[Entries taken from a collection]

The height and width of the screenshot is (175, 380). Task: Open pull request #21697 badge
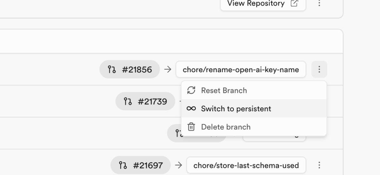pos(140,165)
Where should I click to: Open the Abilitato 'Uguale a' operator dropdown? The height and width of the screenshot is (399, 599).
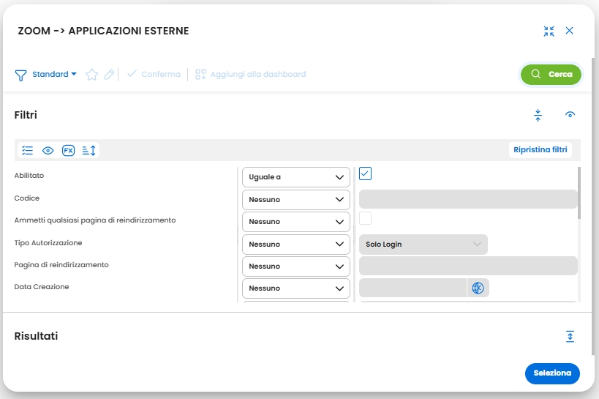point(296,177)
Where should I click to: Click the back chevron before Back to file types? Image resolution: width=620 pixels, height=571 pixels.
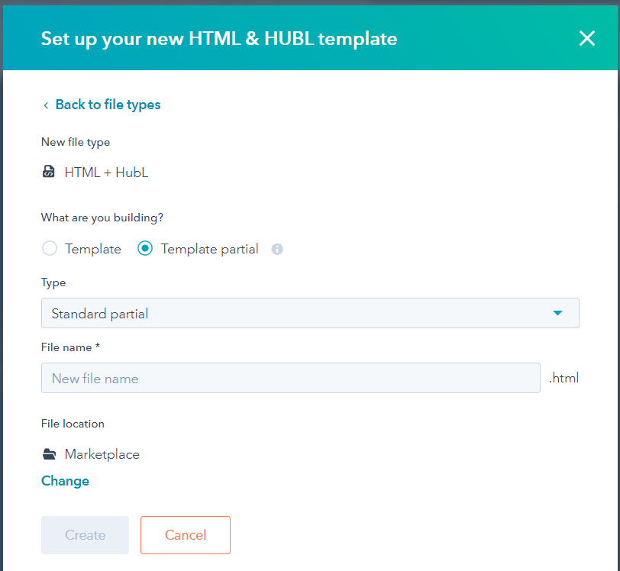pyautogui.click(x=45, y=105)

---

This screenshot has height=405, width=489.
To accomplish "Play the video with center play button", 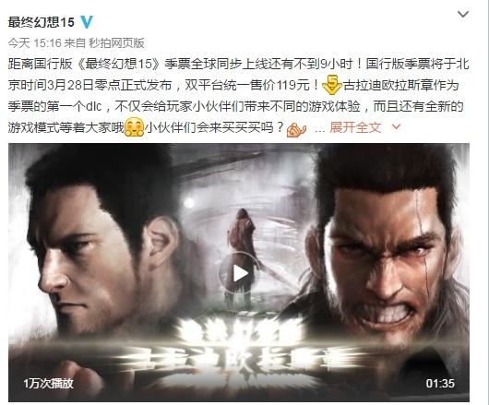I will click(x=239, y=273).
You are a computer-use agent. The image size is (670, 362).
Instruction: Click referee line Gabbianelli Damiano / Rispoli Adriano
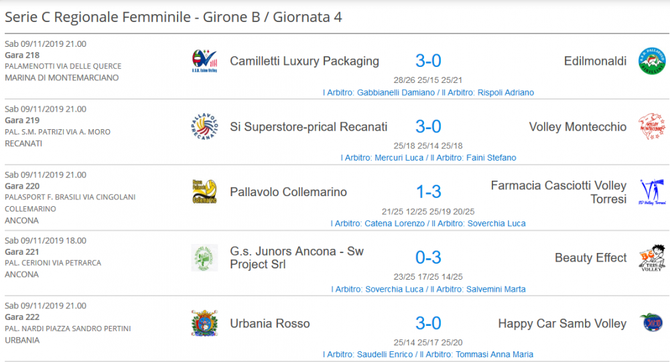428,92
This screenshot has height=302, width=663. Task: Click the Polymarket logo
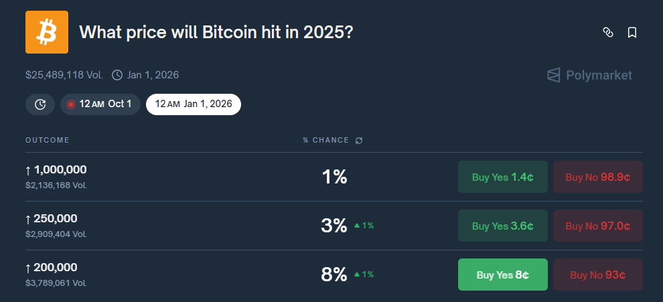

---

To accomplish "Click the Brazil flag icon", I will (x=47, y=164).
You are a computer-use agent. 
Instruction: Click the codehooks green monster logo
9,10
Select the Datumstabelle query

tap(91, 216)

* [TASK REQUIREMENTS]: In the data above, find each line where the string "This" appears, then copy it.

* [SOLUTION TO THE EXERCISE]:
This screenshot has height=405, width=489.
This screenshot has height=302, width=663. Task: Click the Polymarket logo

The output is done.